• [Records to use]
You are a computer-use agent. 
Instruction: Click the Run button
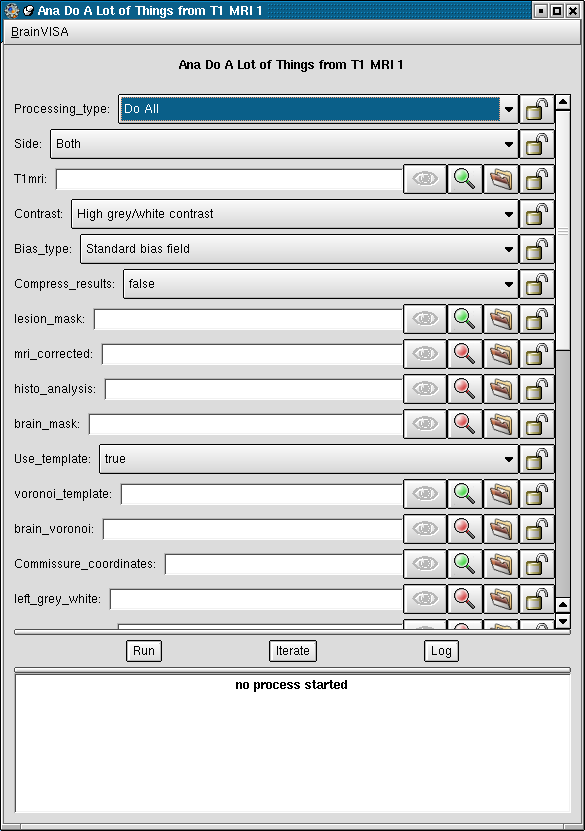tap(144, 651)
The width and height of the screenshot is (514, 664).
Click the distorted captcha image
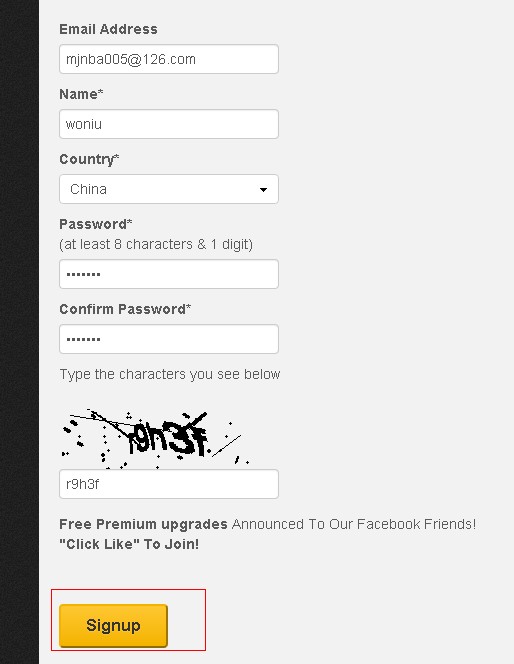tap(156, 438)
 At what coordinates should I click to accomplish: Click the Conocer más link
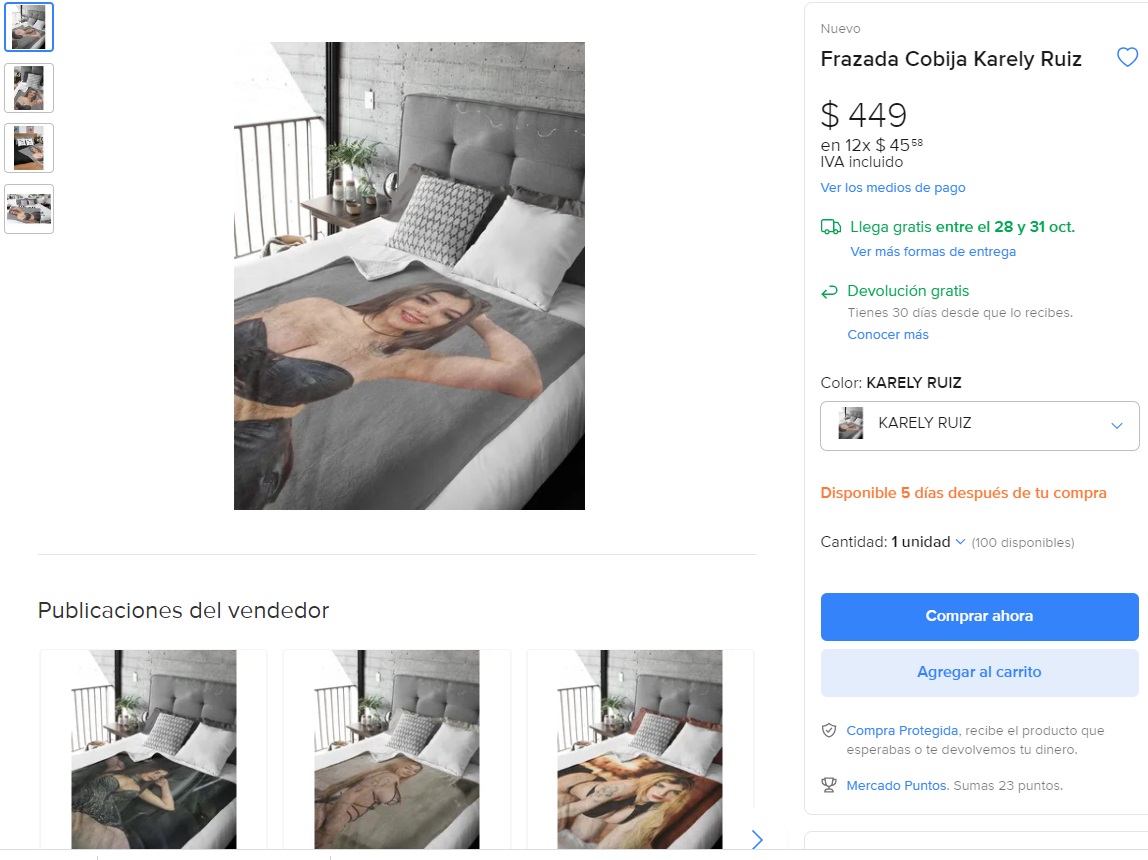click(x=888, y=335)
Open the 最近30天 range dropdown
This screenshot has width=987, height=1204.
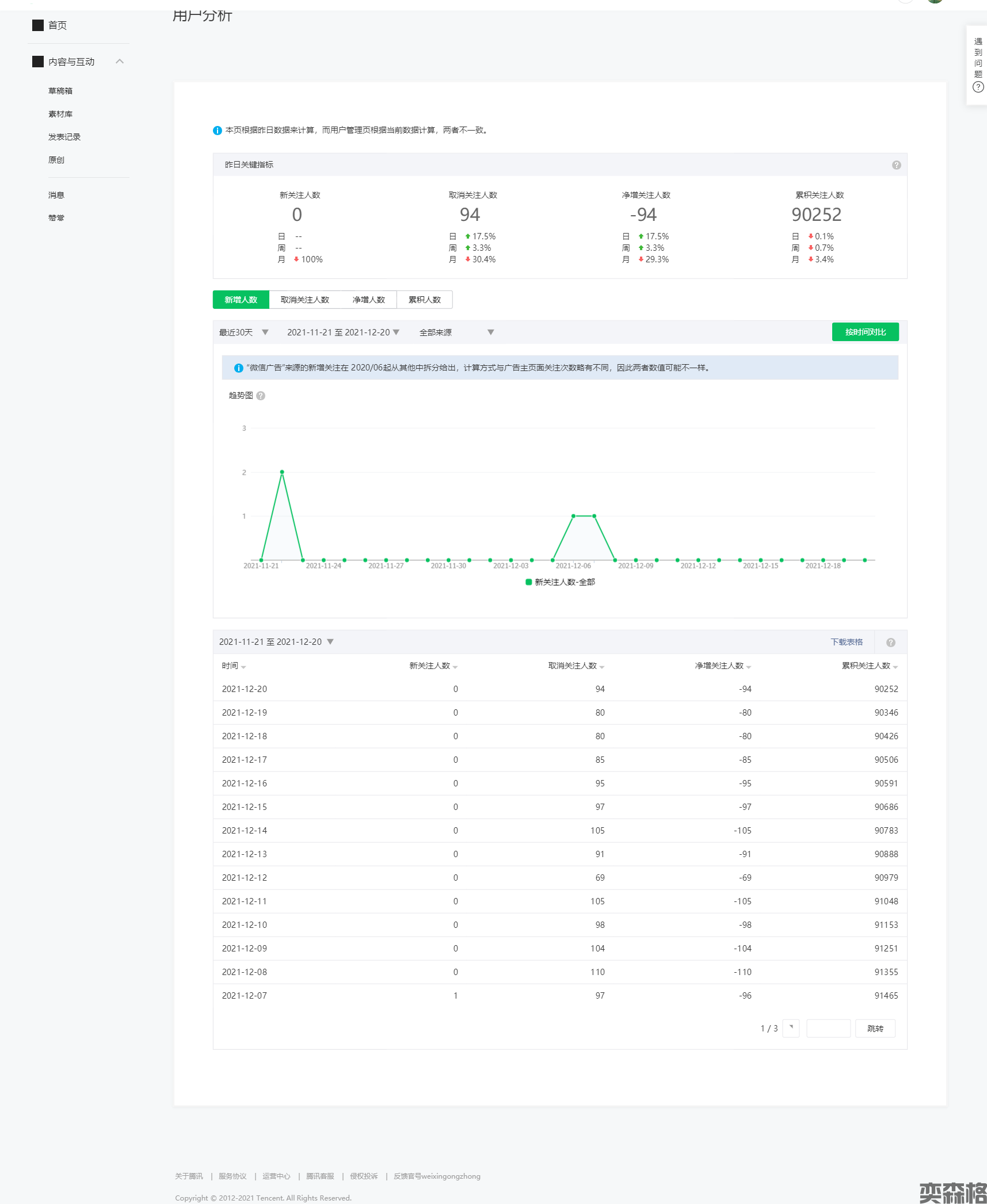pyautogui.click(x=243, y=332)
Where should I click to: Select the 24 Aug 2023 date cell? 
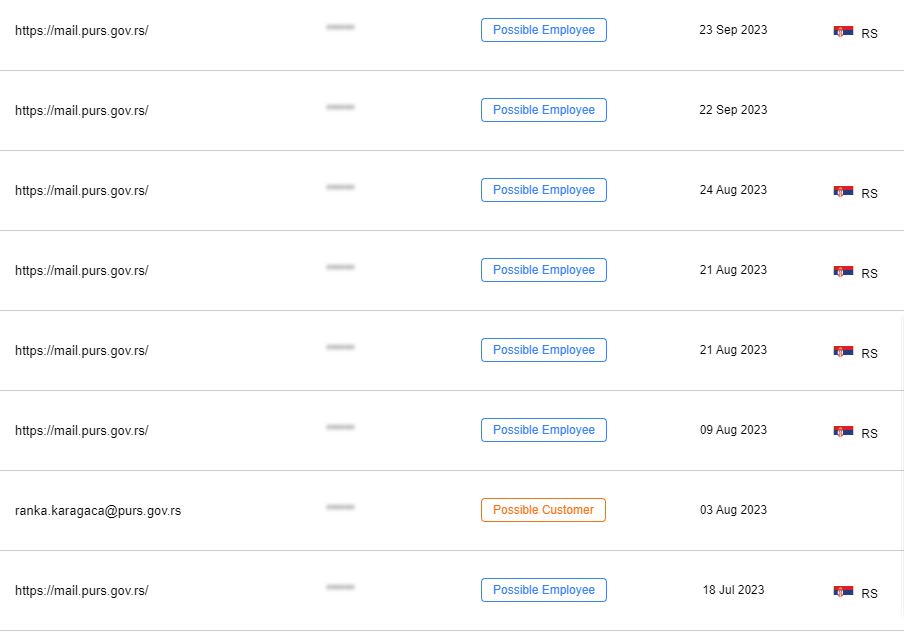(x=733, y=190)
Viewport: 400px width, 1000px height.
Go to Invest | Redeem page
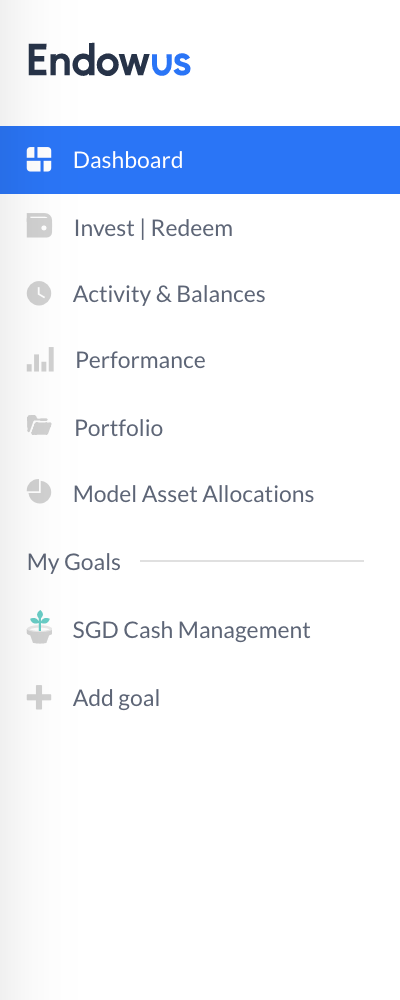[153, 228]
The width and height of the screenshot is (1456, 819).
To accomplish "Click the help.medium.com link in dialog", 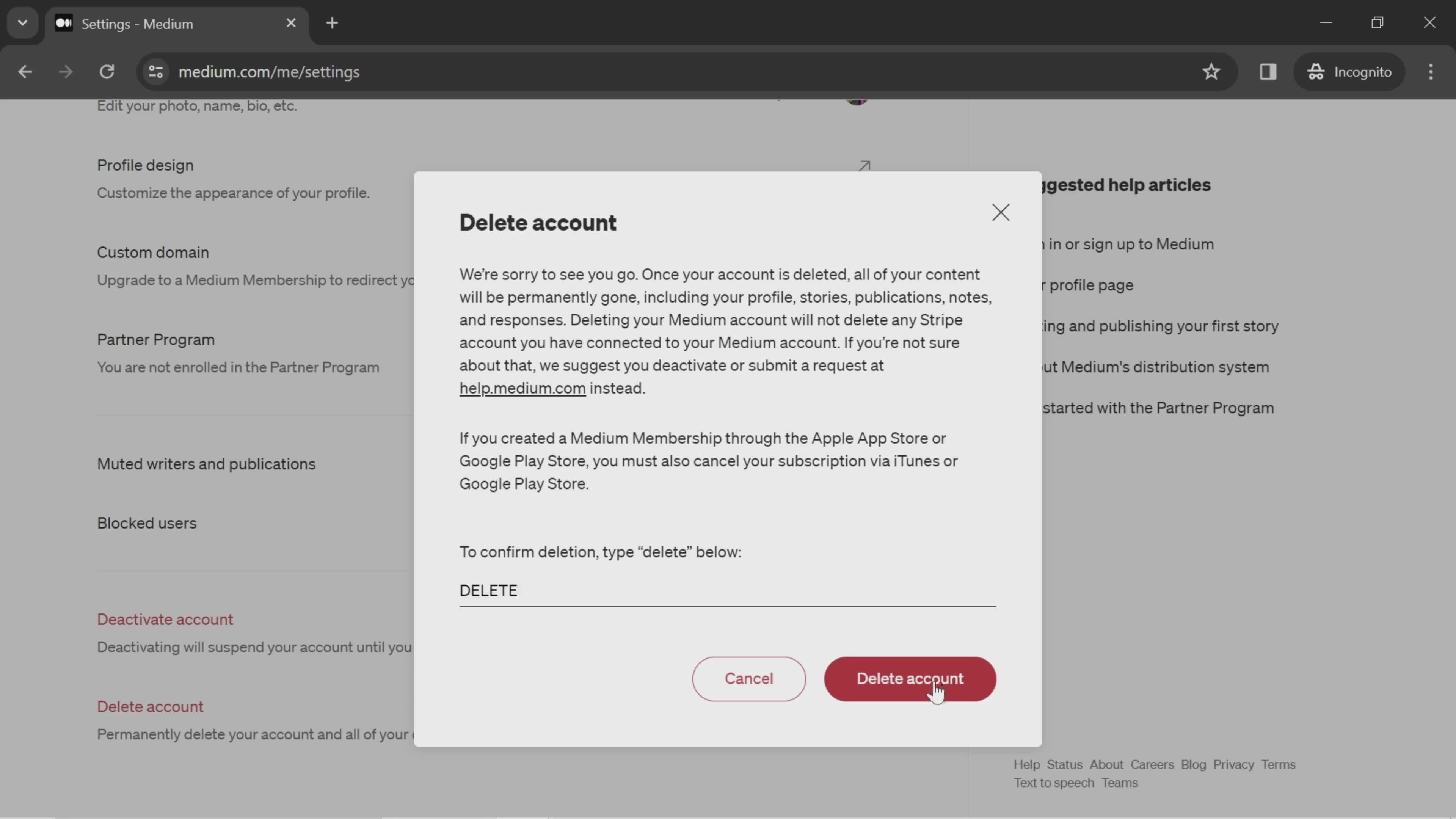I will pyautogui.click(x=522, y=388).
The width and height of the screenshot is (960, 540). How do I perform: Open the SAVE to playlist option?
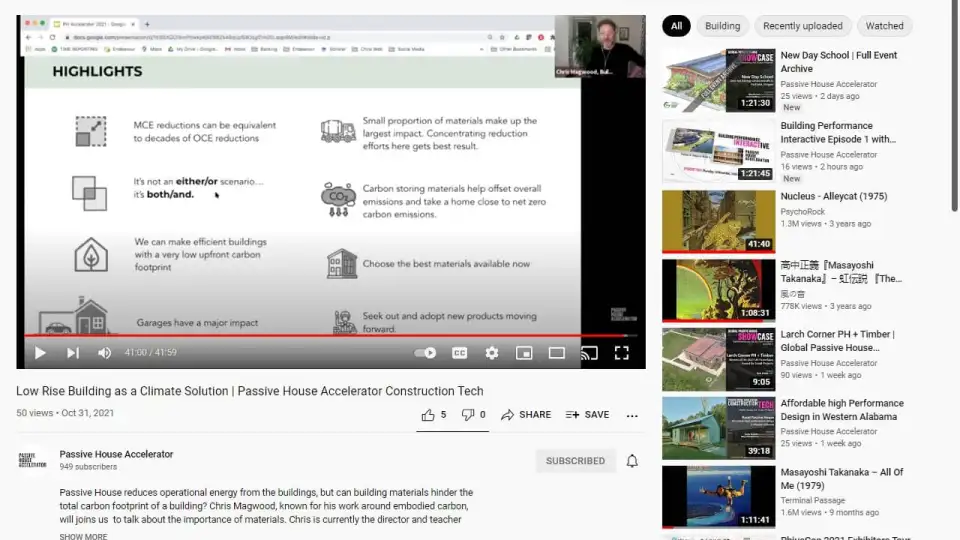tap(587, 415)
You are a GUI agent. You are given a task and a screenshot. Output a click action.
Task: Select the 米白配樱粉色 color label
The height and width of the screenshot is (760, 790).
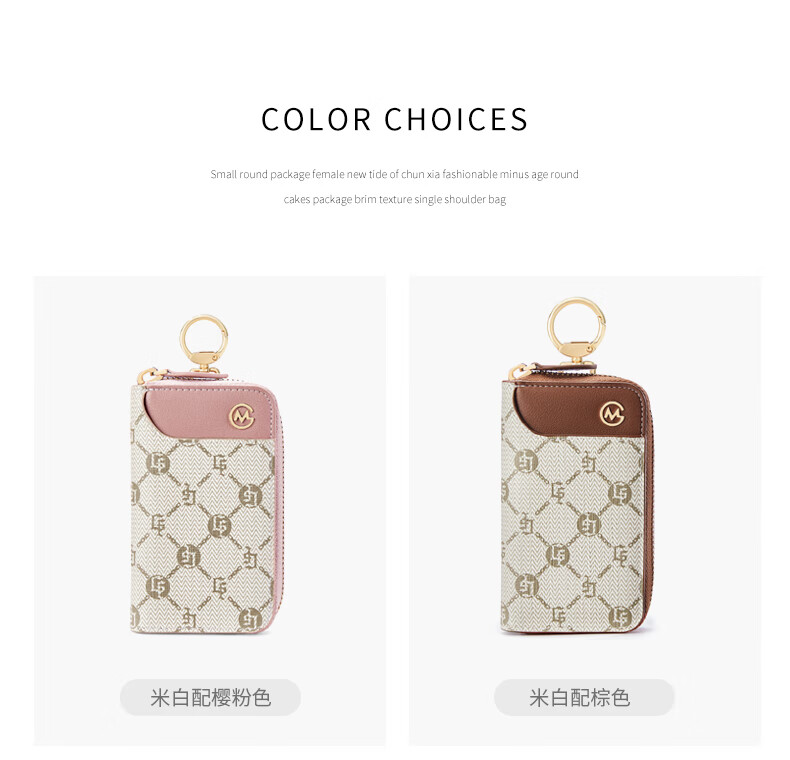click(x=211, y=698)
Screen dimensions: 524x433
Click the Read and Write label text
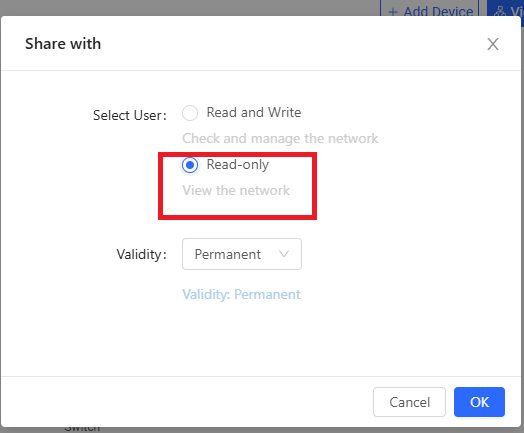coord(254,112)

• [Exercise prompt] Show the lines where the word "agent" appears in the entries.

• [Response to this exercise]
You are a computer-use agent. 
You are a GUI agent. You are given a task and a screenshot. Output a click action.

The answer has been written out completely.